Aquello despertaría reprobable admiración hacia quienes mostraran destrezas para el fraude electoral. Encomio al tipo de viveza propia de malhechores. Éticamente reprobados, los delincuentes electorales fueron reconocidos por los dirigentes de los partidos políticos como valiosos elementos a quienes había que agradecer por los servicios prestados.
Lo que merecía sanción, y aun ya tipificado como delito electoral, quedaba sin castigo. La impunidad les era acicate para próximas contiendas cívicas y entonces eran más y mayores los delitos electorales.
Y ya no solo por Partido Nacional, sino también por el Partido Liberal en sus primarias, con variantes como la de “la magia blanca”, por el blanqueador capaz de borrar la tinta del dedo meñique para volver a votar. Más adelante se sumaría el Partido Libertad y Refundación, iguales habilidades con la innovación del helio electoral, práctica de acrecer inmensamente los resultados en sus elecciones internas. El fraude electoral se hizo cultural. La delincuencia electoral, un crimen bien organizado, perfeccionado desde ilustres figuras como por el más humilde analfabeta funcional integrante de una MER.

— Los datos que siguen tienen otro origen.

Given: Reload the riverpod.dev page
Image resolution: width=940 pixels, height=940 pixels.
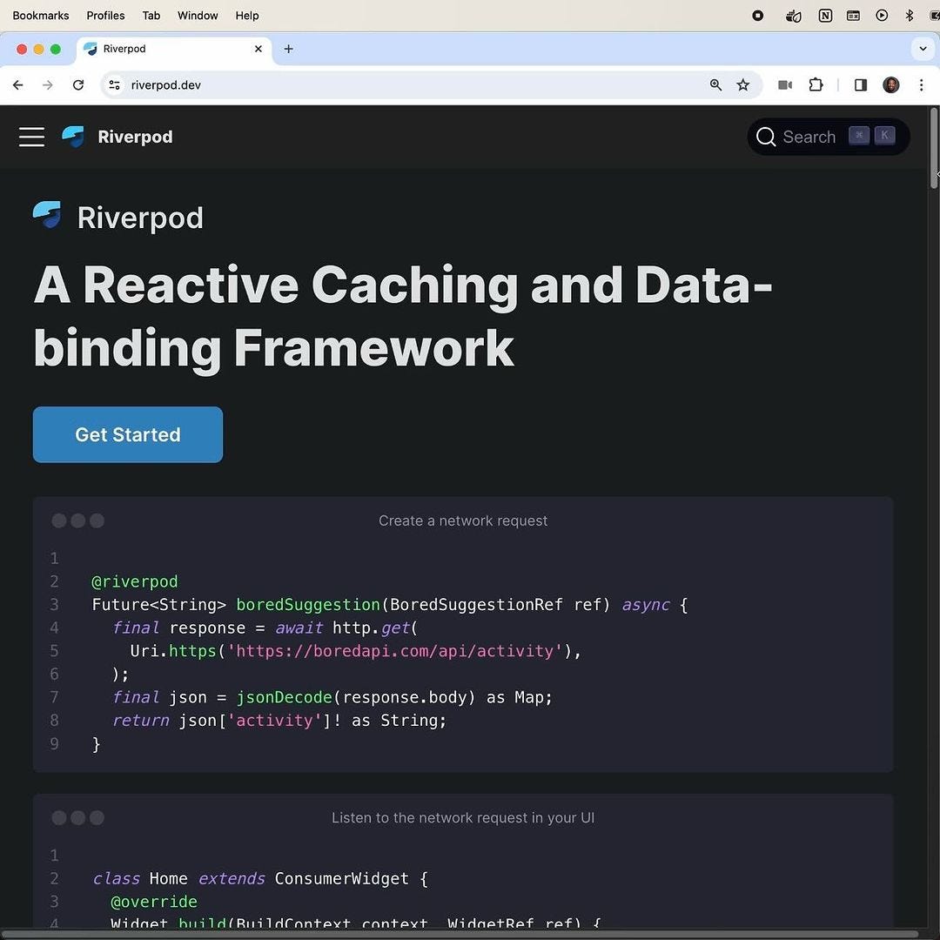Looking at the screenshot, I should pos(78,84).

Lo mismo el premio era una modesta plaza pública o la titularidad de una secretaría de Estado. Y el fraude electoral llegó a ser una variable de la degradación de la democracia hondureña. Después de más de 20 años de observar la evolución del nefasto fenómeno, la biometría, el TREP y la Fiscalía para los delitos electorales han de disuadir el crimen electoral. Unidad en el interior del Partido Liberal y después en la hondureñidad, solo se logrará con elecciones limpias.